Start of Data for processing

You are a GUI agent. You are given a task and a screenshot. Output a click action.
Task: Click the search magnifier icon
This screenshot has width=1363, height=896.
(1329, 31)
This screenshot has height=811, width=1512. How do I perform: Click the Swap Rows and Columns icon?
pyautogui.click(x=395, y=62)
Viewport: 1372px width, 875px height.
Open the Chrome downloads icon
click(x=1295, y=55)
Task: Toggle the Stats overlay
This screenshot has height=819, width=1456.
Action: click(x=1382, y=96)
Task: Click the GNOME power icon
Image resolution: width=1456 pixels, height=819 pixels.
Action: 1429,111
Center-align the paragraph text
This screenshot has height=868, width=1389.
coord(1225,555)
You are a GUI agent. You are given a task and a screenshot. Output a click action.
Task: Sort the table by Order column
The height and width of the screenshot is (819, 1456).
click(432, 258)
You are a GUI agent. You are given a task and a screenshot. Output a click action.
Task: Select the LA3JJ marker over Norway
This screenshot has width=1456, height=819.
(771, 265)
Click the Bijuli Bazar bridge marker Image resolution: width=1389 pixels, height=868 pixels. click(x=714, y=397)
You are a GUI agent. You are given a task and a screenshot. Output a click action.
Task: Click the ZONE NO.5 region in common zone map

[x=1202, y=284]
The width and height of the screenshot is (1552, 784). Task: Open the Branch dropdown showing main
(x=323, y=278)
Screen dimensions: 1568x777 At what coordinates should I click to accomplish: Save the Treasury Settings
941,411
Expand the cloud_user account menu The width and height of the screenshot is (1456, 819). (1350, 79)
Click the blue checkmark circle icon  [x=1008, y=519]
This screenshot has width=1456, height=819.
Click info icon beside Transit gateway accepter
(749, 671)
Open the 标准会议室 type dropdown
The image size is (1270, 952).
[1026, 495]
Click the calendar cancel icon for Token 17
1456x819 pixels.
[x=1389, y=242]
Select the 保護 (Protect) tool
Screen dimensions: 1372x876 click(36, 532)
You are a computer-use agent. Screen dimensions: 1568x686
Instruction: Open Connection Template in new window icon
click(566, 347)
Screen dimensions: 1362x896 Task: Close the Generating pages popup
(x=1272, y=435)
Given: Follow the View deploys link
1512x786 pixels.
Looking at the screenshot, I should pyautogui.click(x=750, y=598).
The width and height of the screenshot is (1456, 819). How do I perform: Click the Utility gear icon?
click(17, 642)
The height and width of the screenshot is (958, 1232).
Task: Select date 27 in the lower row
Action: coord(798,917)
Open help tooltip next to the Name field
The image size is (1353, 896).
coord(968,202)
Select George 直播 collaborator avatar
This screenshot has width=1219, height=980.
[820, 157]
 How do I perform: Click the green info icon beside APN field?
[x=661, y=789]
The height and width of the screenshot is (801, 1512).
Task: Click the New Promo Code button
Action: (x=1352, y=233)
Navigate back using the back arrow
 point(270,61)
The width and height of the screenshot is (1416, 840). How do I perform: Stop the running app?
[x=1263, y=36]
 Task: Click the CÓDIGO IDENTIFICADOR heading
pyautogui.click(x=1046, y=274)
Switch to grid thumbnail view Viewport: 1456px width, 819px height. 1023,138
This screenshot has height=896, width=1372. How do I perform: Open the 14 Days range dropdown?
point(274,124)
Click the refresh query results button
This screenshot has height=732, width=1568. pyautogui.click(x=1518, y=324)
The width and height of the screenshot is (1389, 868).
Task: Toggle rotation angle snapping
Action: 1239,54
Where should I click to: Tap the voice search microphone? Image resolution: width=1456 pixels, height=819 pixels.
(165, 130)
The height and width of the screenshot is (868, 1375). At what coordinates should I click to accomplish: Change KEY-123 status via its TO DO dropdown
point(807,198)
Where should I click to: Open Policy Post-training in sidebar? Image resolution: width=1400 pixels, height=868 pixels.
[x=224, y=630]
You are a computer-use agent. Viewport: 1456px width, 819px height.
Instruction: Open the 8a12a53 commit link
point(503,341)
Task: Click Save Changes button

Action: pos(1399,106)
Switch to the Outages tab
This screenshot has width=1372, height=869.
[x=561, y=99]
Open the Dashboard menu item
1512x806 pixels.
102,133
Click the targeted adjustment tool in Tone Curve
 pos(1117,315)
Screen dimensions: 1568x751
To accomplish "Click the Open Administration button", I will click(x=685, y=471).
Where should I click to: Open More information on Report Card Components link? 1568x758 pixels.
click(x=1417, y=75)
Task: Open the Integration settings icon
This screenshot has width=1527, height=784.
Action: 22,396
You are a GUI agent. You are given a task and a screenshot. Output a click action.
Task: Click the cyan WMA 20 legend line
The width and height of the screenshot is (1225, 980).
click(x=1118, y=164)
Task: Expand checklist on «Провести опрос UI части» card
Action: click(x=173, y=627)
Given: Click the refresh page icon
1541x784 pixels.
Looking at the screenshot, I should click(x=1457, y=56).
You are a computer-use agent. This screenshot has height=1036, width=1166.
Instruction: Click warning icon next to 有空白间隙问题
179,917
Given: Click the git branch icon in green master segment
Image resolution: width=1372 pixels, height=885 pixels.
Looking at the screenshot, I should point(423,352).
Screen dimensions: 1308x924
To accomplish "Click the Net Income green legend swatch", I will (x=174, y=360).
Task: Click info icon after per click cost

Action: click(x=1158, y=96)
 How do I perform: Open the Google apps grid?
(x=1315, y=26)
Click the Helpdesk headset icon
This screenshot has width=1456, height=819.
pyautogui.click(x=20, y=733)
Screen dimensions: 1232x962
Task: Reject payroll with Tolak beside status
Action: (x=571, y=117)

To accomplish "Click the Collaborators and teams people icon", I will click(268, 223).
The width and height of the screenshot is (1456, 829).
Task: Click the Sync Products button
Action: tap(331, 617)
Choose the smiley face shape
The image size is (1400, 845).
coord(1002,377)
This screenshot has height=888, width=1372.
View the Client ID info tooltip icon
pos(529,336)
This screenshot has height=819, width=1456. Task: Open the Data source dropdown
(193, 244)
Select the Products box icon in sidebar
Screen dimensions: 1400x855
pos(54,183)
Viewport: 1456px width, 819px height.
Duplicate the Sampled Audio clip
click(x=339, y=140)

End of Data for processing

## What you will do
Exactly as they appear above, transcribe the records in full.

## Task output
You are a GUI agent. You are given a task and a screenshot. Output a click action.
Task: Click the search magnifier icon
This screenshot has width=1363, height=896.
(1329, 31)
This screenshot has height=811, width=1512. How do I perform: Click the Swap Rows and Columns icon?
pyautogui.click(x=395, y=62)
Viewport: 1372px width, 875px height.
Open the Chrome downloads icon
click(x=1295, y=55)
Task: Toggle the Stats overlay
This screenshot has height=819, width=1456.
Action: click(x=1382, y=96)
Task: Click the GNOME power icon
Image resolution: width=1456 pixels, height=819 pixels.
Action: 1429,111
Center-align the paragraph text
This screenshot has height=868, width=1389.
coord(1225,555)
You are a GUI agent. You are given a task and a screenshot. Output a click action.
Task: Sort the table by Order column
The height and width of the screenshot is (819, 1456).
click(432, 258)
You are a GUI agent. You are given a task and a screenshot. Output a click action.
Task: Select the LA3JJ marker over Norway
This screenshot has width=1456, height=819.
(771, 265)
Click the Bijuli Bazar bridge marker Image resolution: width=1389 pixels, height=868 pixels. click(x=714, y=397)
You are a GUI agent. You are given a task and a screenshot. Output a click action.
Task: Click the ZONE NO.5 region in common zone map

[x=1202, y=284]
The width and height of the screenshot is (1552, 784). Task: Open the Branch dropdown showing main
(x=323, y=278)
Screen dimensions: 1568x777 At what coordinates should I click to accomplish: Save the Treasury Settings
941,411
Expand the cloud_user account menu The width and height of the screenshot is (1456, 819). (1350, 79)
Click the blue checkmark circle icon  [x=1008, y=519]
This screenshot has width=1456, height=819.
Click info icon beside Transit gateway accepter
(749, 671)
Open the 标准会议室 type dropdown
The image size is (1270, 952).
[1026, 495]
Click the calendar cancel icon for Token 17
1456x819 pixels.
[x=1389, y=242]
Select the 保護 (Protect) tool
Screen dimensions: 1372x876 click(36, 532)
You are a computer-use agent. Screen dimensions: 1568x686
Instruction: Open Connection Template in new window icon
click(566, 347)
Screen dimensions: 1362x896 Task: Close the Generating pages popup
(x=1272, y=435)
Given: Follow the View deploys link
1512x786 pixels.
Looking at the screenshot, I should pyautogui.click(x=750, y=598).
The width and height of the screenshot is (1456, 819). How do I perform: Click the Utility gear icon?
click(17, 642)
The height and width of the screenshot is (958, 1232).
Task: Select date 27 in the lower row
Action: coord(798,917)
Open help tooltip next to the Name field
The image size is (1353, 896).
coord(968,202)
Select George 直播 collaborator avatar
This screenshot has width=1219, height=980.
[820, 157]
 How do I perform: Click the green info icon beside APN field?
[x=661, y=789]
The height and width of the screenshot is (801, 1512).
Task: Click the New Promo Code button
Action: (x=1352, y=233)
Navigate back using the back arrow
 point(270,61)
The width and height of the screenshot is (1416, 840). How do I perform: Stop the running app?
[x=1263, y=36]
 Task: Click the CÓDIGO IDENTIFICADOR heading
pyautogui.click(x=1046, y=274)
Switch to grid thumbnail view Viewport: 1456px width, 819px height. 1023,138
This screenshot has height=896, width=1372. How do I perform: Open the 14 Days range dropdown?
point(274,124)
Click the refresh query results button
This screenshot has height=732, width=1568. pyautogui.click(x=1518, y=324)
The width and height of the screenshot is (1389, 868).
Task: Toggle rotation angle snapping
Action: 1239,54
Where should I click to: Tap the voice search microphone? Image resolution: width=1456 pixels, height=819 pixels.
(165, 130)
The height and width of the screenshot is (868, 1375). At what coordinates should I click to accomplish: Change KEY-123 status via its TO DO dropdown
point(807,198)
Where should I click to: Open Policy Post-training in sidebar? Image resolution: width=1400 pixels, height=868 pixels.
[x=224, y=630]
You are a computer-use agent. Viewport: 1456px width, 819px height.
Instruction: Open the 8a12a53 commit link
point(503,341)
Task: Click Save Changes button

Action: pos(1399,106)
Switch to the Outages tab
This screenshot has width=1372, height=869.
[x=561, y=99]
Open the Dashboard menu item
1512x806 pixels.
102,133
Click the targeted adjustment tool in Tone Curve
 pos(1117,315)
Screen dimensions: 1568x751
To accomplish "Click the Open Administration button", I will click(x=685, y=471).
Where should I click to: Open More information on Report Card Components link? 1568x758 pixels.
click(x=1417, y=75)
Task: Open the Integration settings icon
This screenshot has width=1527, height=784.
Action: 22,396
You are a GUI agent. You are given a task and a screenshot. Output a click action.
Task: Click the cyan WMA 20 legend line
The width and height of the screenshot is (1225, 980).
click(x=1118, y=164)
Task: Expand checklist on «Провести опрос UI части» card
Action: click(x=173, y=627)
Given: Click the refresh page icon
1541x784 pixels.
Looking at the screenshot, I should click(x=1457, y=56).
You are a computer-use agent. This screenshot has height=1036, width=1166.
Instruction: Click warning icon next to 有空白间隙问题
179,917
Given: Click the git branch icon in green master segment
Image resolution: width=1372 pixels, height=885 pixels.
Looking at the screenshot, I should point(423,352).
Screen dimensions: 1308x924
To accomplish "Click the Net Income green legend swatch", I will (x=174, y=360).
Task: Click info icon after per click cost

Action: click(x=1158, y=96)
 How do I perform: Open the Google apps grid?
(x=1315, y=26)
Click the Helpdesk headset icon
This screenshot has width=1456, height=819.
pyautogui.click(x=20, y=733)
Screen dimensions: 1232x962
Task: Reject payroll with Tolak beside status
Action: (x=571, y=117)

To accomplish "Click the Collaborators and teams people icon", I will click(268, 223).
The width and height of the screenshot is (1456, 829).
Task: Click the Sync Products button
Action: tap(331, 617)
Choose the smiley face shape
The image size is (1400, 845).
coord(1002,377)
This screenshot has height=888, width=1372.
View the Client ID info tooltip icon
pos(529,336)
This screenshot has height=819, width=1456. Task: Open the Data source dropdown
(193, 244)
Select the Products box icon in sidebar
Screen dimensions: 1400x855
pos(54,183)
Viewport: 1456px width, 819px height.
Duplicate the Sampled Audio clip
click(x=339, y=140)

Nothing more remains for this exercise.